This week has been a little chaotic. First, the hackers
made good on their threat and released almost 10 gigabytes of data. The second leak
was almost twice as big!
The data dump includes e-mail addresses, account details (like
preferences/fetishes) and logins.
The caveat, of course, is that Ashley Madison did not verify e-mail addresses upon
registration, so searching simply on this criteria might get you a false positive as
anyone could use a fake account to register. And some people do things like
that to cause others’ problems.
When I was in college one of my professors antagonized a
student who filled out all these magazine subscription cards to nudie magazines
and sex toy and trashy lingerie catalogs in the professor’s name, and sent it
to his office (at a Jesuit college). The nuns running the mailroom were not pleased.
Many a husband will use that excuse too. “No, honey,
that was probably one of those clowns at the office trying to be funny. Those
silly bastards!”
What will be harder to explain is the credit card
transactions that include names, street addresses, amounts paid, and predilections…

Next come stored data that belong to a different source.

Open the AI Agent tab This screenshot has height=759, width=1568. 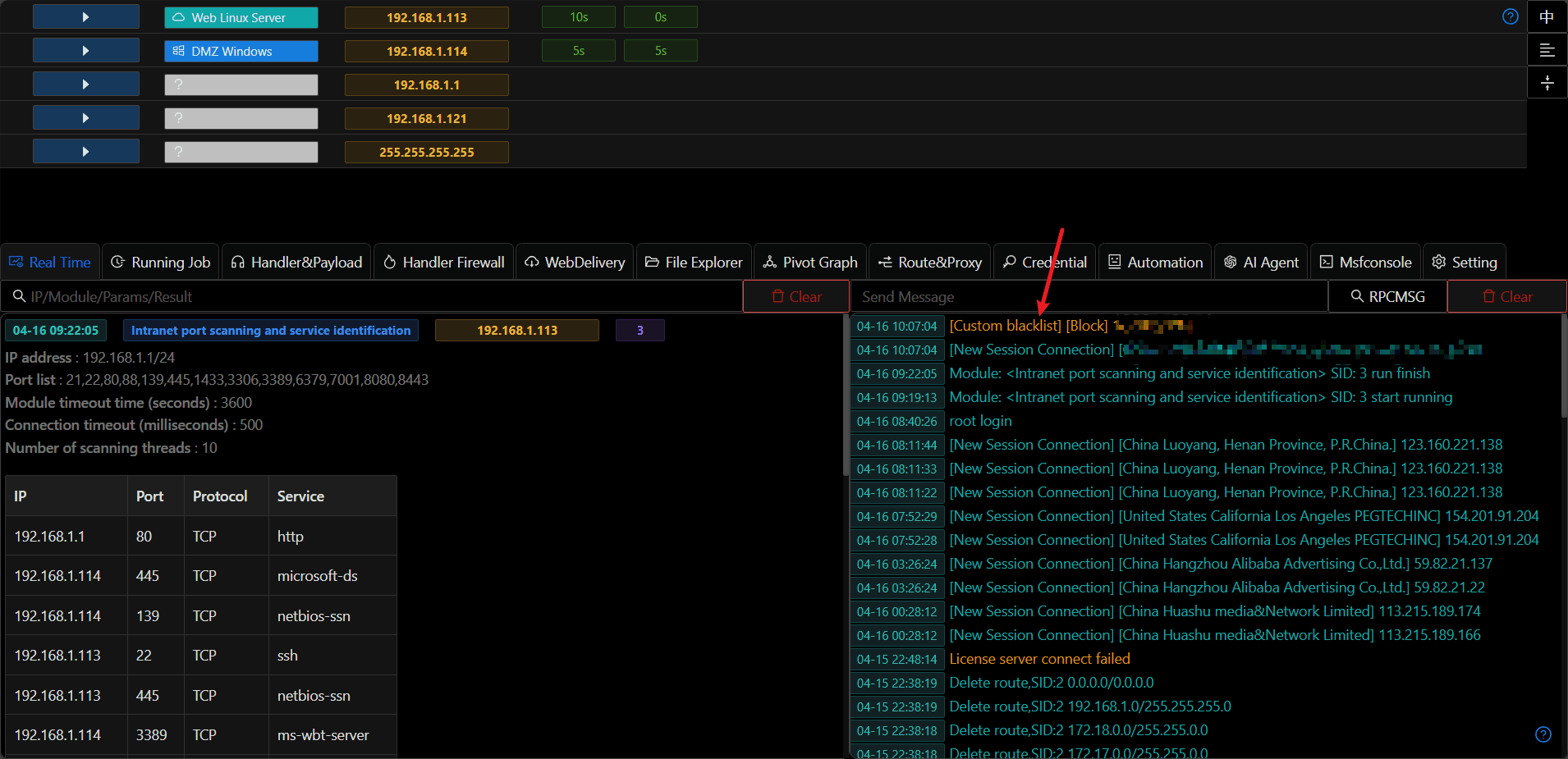click(x=1261, y=263)
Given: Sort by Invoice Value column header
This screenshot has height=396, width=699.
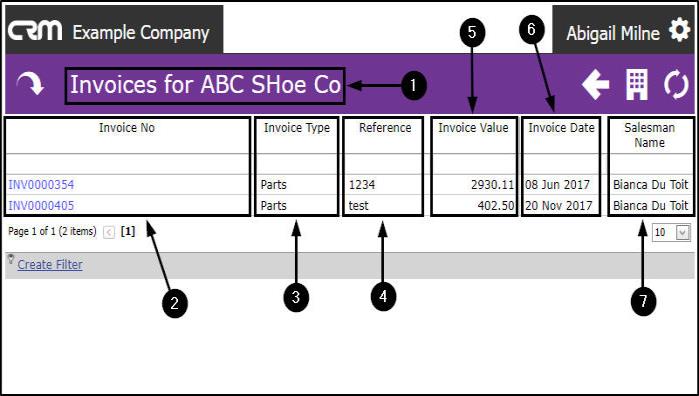Looking at the screenshot, I should click(473, 128).
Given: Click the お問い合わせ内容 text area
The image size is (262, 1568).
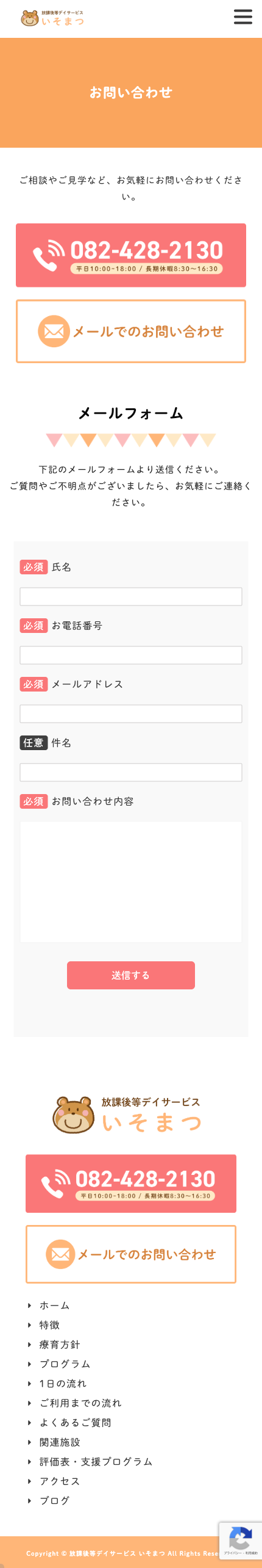Looking at the screenshot, I should tap(131, 882).
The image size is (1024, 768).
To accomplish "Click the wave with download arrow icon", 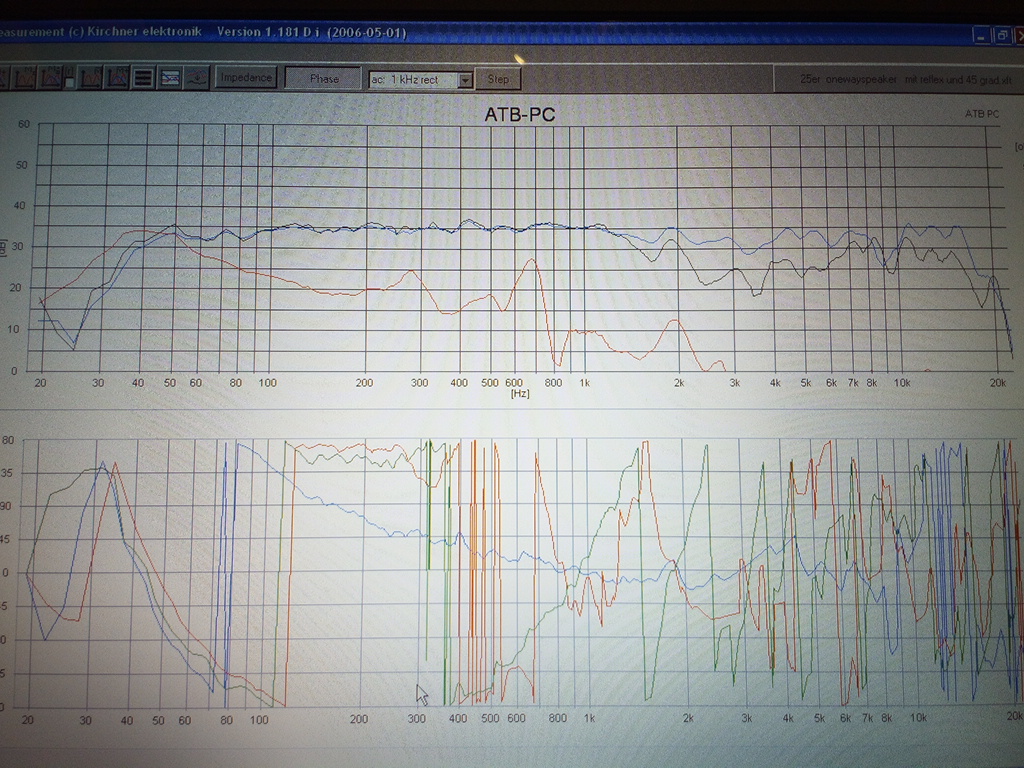I will tap(197, 78).
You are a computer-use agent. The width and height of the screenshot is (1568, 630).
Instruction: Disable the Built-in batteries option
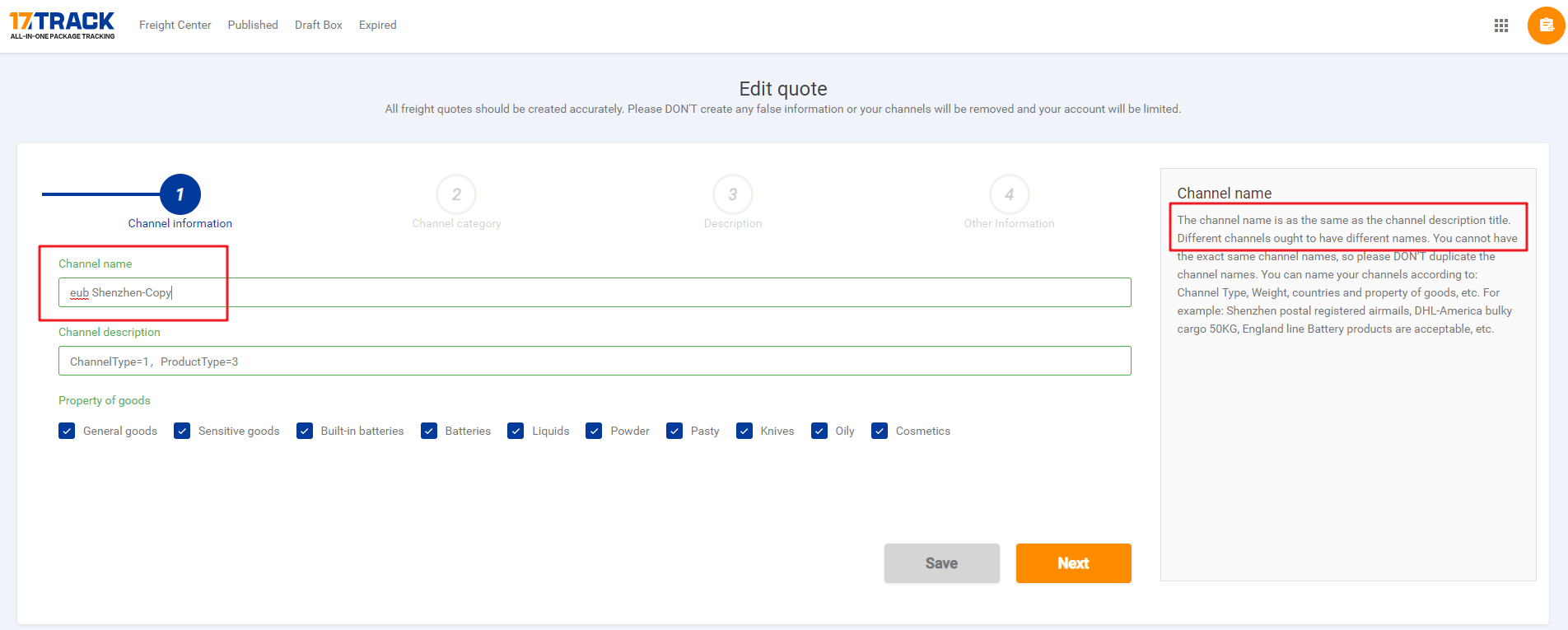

Only those smart enough to have used anonymous prepaid cards are walking
around not sweating bullets.
Already repercussions have begun. The first American casualty
is proponent of family values and Christian conservative Josh Duggar; many others
will follow...
The coverage has taken a variety of routes: the
possibility that government and military personnel may have been compromised
and are in danger of being targets of extortion.
Others are advocating data Armageddon, if Ashley Madison
can be broken into, what of the Pentagon or {insert terrifying alternative
here}. Of course, we are all accepting the corporate minions telling us their
encryption was impenetrable. There is evidence that employees had tried to warn
management there was vulnerability in their system that was never addressed or
patched.
Then there is the camp that are shaming the shamers, “Ermahgerd,
how dare you enjoy the comeuppance of innocent philanderers?!” Surely, this
cannot be what Martin Luther meant when he addressed simul iustus et peccator!
These stories warn that marriages will break down,
divorces will happen, reputations will be lost, families will be broken, and
children will be forever affected by this. This may be true, but I wonder if
the writers realize that the people whose lives are about to be upended are
partially responsible for their possible fate.
To me, following the story and all its repercussions is
mostly research and some guilty pleasure—but it is all literary. I am fairly
sure that this will not be the thing that causes the collapse of western
civilization.
In the meantime, I look forward to the John Grisham
bestseller (both the fiction and the non-fiction versions) of the massive class
action that will come of this. Although what I really want is the Nelson
DeMille comedy-thriller about the collapse of Stepford. Perhaps Michael
Connelly doing homage to Tom Clancy and doing the military-themed thriller! I
suppose Patricia Cornwell might do a mystery about the mounting bodies of
sinners and a private investigator turned serial killer with delusions of
Biblical executioner. I have no idea how King would write it, but I imagine he
has been giggling for a month.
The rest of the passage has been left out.